- [Work instruction]: Looking at the entries below, how many lines include the word "each"? Answer with the number alone.

- [Material to process]:
----
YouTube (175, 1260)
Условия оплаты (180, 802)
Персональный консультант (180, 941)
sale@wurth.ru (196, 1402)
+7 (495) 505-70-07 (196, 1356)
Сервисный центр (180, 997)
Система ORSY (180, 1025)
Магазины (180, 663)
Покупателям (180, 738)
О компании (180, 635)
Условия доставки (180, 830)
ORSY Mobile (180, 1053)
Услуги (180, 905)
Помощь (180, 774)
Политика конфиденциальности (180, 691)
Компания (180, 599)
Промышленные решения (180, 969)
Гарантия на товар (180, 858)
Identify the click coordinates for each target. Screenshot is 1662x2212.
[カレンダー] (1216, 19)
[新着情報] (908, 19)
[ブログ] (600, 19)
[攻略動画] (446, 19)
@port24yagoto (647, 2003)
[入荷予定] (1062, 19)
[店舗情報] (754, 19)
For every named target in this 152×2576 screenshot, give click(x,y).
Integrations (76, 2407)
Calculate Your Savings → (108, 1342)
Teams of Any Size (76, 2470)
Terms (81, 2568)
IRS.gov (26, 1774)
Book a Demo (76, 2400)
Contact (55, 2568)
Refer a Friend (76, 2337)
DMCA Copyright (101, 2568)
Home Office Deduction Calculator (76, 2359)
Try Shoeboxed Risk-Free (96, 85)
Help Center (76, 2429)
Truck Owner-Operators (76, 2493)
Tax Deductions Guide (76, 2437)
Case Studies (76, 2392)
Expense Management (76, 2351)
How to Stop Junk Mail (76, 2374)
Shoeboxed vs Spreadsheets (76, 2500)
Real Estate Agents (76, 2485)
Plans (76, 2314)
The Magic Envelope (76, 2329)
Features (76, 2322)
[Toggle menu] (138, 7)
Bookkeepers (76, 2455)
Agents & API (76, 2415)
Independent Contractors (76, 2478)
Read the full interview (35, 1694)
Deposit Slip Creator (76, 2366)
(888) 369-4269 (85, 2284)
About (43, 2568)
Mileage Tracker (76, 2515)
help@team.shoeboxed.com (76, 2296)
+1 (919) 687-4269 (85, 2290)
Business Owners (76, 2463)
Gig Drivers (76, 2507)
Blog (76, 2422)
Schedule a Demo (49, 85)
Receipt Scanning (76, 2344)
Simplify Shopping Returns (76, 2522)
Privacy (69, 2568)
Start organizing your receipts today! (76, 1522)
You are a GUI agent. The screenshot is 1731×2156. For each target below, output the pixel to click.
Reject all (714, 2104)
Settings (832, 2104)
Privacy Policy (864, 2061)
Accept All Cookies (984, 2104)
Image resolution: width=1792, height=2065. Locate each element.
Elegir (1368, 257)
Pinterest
----
- [Finished exercise]: 3